Often compared to media mogul Martha Stewart, Ms. Ray insists the comparison is not at all valid. “Our brands and our magazines could not be more different,” she told the audience at the recent American Magazine Conference where she was a headline attraction. “I don’t feel mogul-y. That sounds like Jabba the Hutt.”

She may not see herself as similar, but the portfolio of Martha Stewart Living Omnimedia covers some of Ms. Ray’s ground with a pocket-sized magazine devoted to quick recipes, Everyday Food. Launched in 2003, the magazine’s advertising pages are up 46% this year.

Magazines with longer histories are also thriving. Conde Nast’s Gourmet, the oldest of all the epicurean magazines, just celebrated its 65th year and was named to Advertising Age’s recent A-List of hot magazines. Southern Progress’s Cooking Light, the largest food and healthy lifestyle magazine, has a readership of 11 million. It will be celebrating its 20th anniversary next year with a series of special monthly features that will include write-ups of such healthy food leaders as Brian Maxwell, who invented the Power Bar.

“Even though we were late to the party, it was inevitable that Americans would discover food,” Gourmet’s editor in chief, Ruth Reichl, said. “In recent years we have grown more familiar with cultures that celebrate food, like Asian, Mediterranean, and Latino. Our interest in food and our tastes have changed. In the 50s and 60s we were told that cooking was drudgery. But people do like to cook. Cooking is something that makes us human.”
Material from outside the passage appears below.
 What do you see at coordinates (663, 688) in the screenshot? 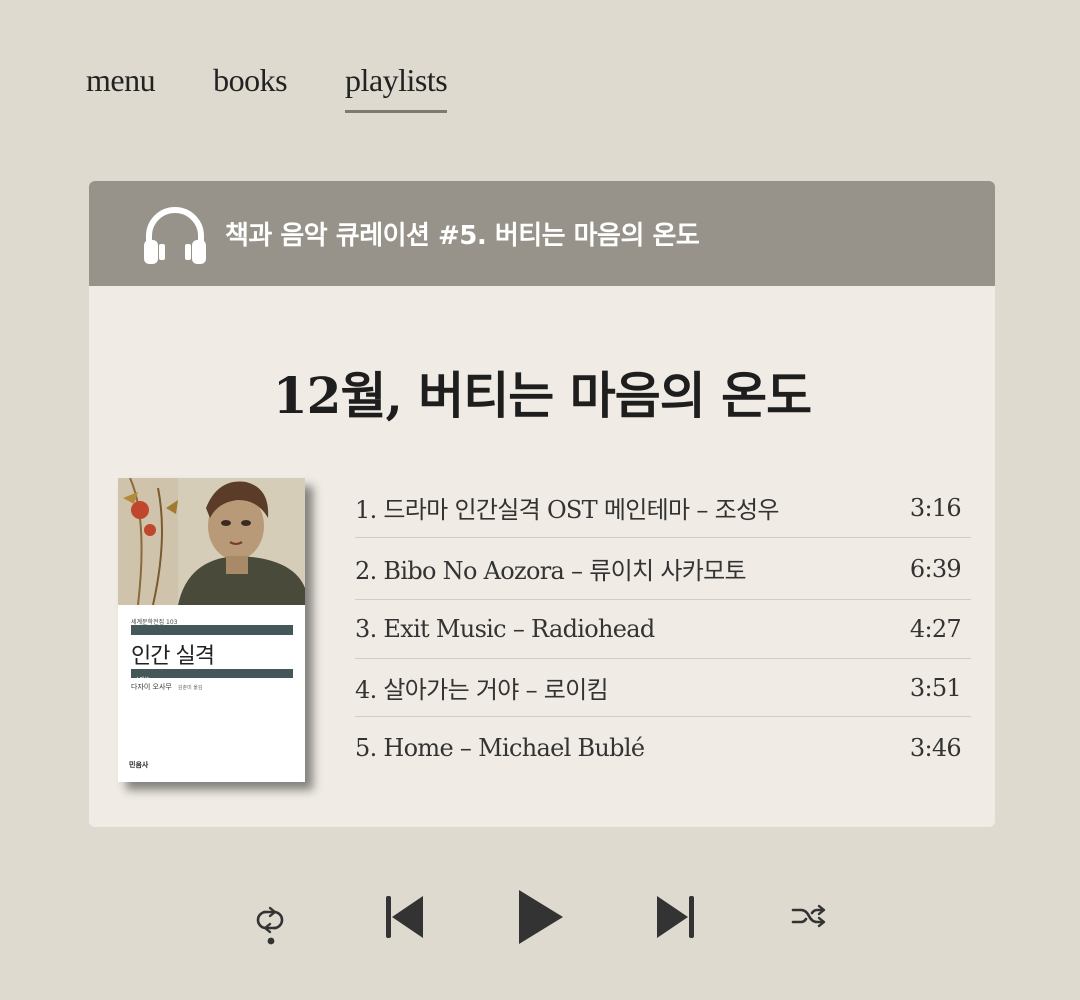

Chris Allen, vice president and publisher of Cooking Light, agrees. “Nowadays cooking is seen less as a chore but rather as something creative,” he said.

What have been the most popular covers — the foodie version of the Brangelina baby shot? “One of our best was a crock of onion soup. Comfort food!” Mr. Allen said.

He also has high hopes for the current cover that features a healthy take on pecan pie. Everyday Food readers were most drawn to a quick pork tenderloin.

“And they like pasta and chicken,” Ms. Gluck said. “I just did a count and more than 10 percent of our recipes involve chicken.”

“Christmas cookies are always biggest seller and we try to make them better every year,” Ms. Reichl said. Her most controversial cover was a cake decorated with cupcakes. “Readers wrote in to complain. They said they didn’t expect cupcakes from Gourmet. Then other readers wrote saying they loved cupcakes, sending us pictures of their cupcakes. The great cupcake debate was on and on for almost a year.”

And as for Everyday with Rachael Ray, there are no decisions. It always has and will always have a smiling Rachael on the cover. “I think our summer cover with Rachael sitting at a picnic table with a glass of lemonade did very, very well,” said Ms. Bacher.

And, by the way, the place where she and Ms. Ray celebrated the magazine’s first year of success is a bit of surprise. “We were at the Met. I took her and her husband to see ‘Tosca.'”

No she didn’t shout her trademark sign-off, “Yum-O,” but Ms. Bacher said, “She’s an Italian girl. She really loved it.”